«Aujourd’hui, au Québec et encore plus dans nos régions, des exigences démesurées finissent non seulement par saigner les finances publiques, mais empêchent de répondre aux demandes de développement dans un délai raisonnable. Saint-Agapit, Saint-Gilles, East Broughton et plusieurs autres municipalités vivent cette réalité au quotidien.

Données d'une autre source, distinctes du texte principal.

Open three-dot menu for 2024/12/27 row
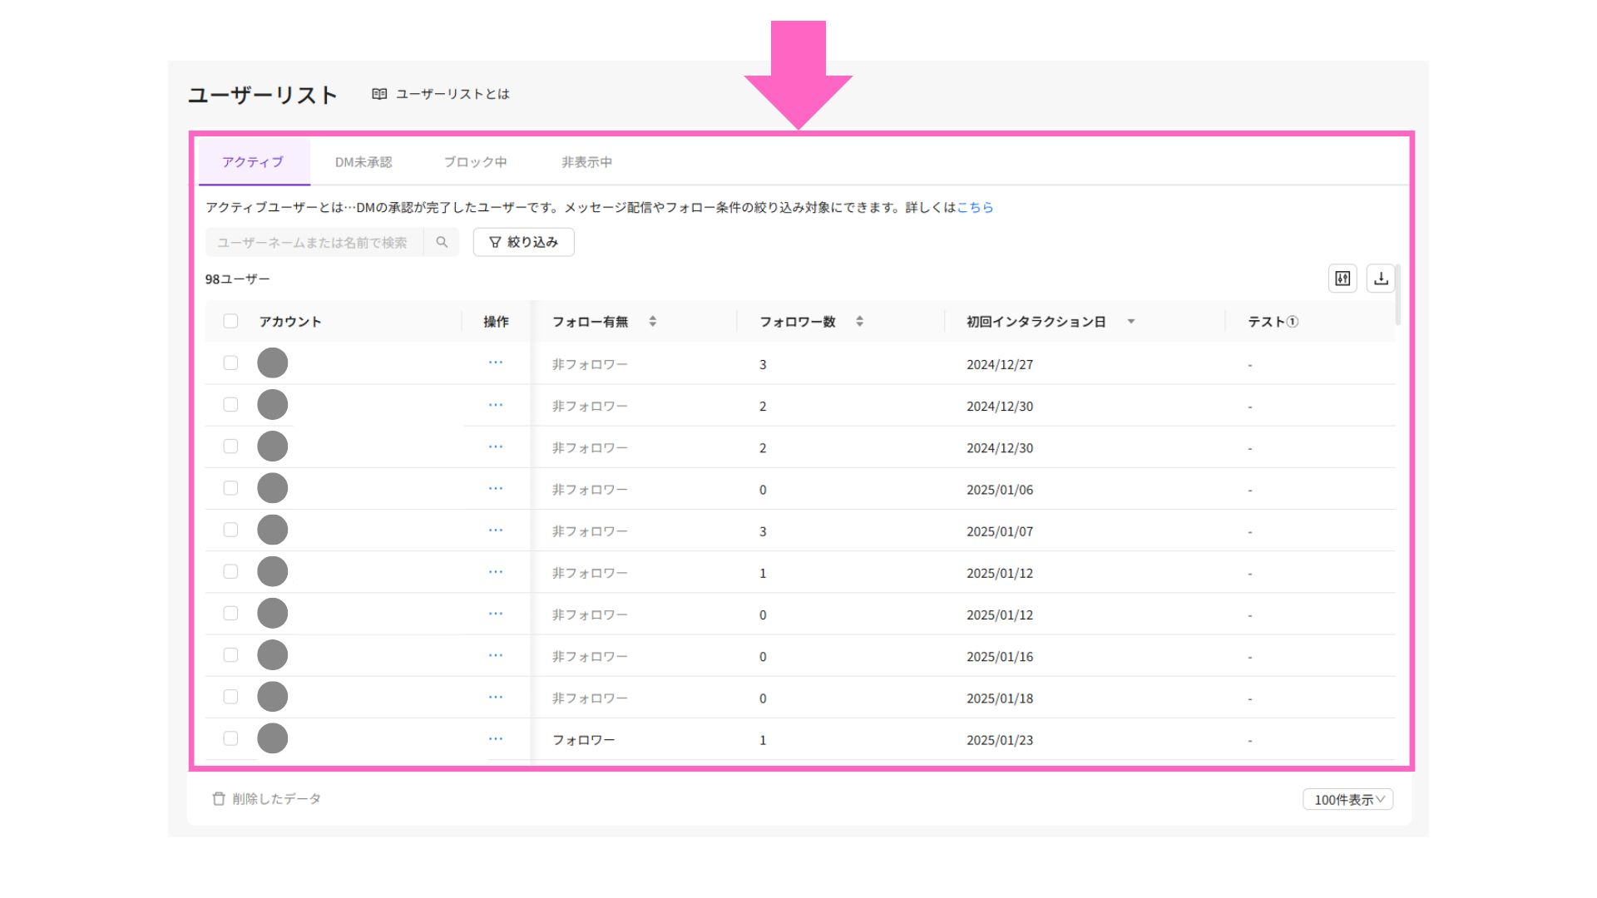The image size is (1597, 898). click(496, 363)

Il faut revenir à une approche pragmatique», mentionne-t-il par voie de communiqué.
Le candidat déplore le temps que prend le développement un projet en raison des études, autorisations, analyses environnementales, surveillance, périodes d’intervention extrêmement limitées, validations ministérielles et nouvelles exigences qui, parfois, apparaissent même en cours de route, lorsqu’un projet prend trop de temps.
«Lorsqu’on impose des mois, parfois des années de démarches pour des travaux municipaux relativement simples afin d’évaluer chaque impact potentiel sur un cours d’eau, des poissons, des amphibiens ou leur période de reproduction, il faut avoir le courage de poser une question pourtant simple : avons-nous complètement perdu le contact avec la réalité?», ajoute-t-il.
Le candidat conservateur constate que ces processus ne touchent pas que les municipalités, mais également les agriculteurs.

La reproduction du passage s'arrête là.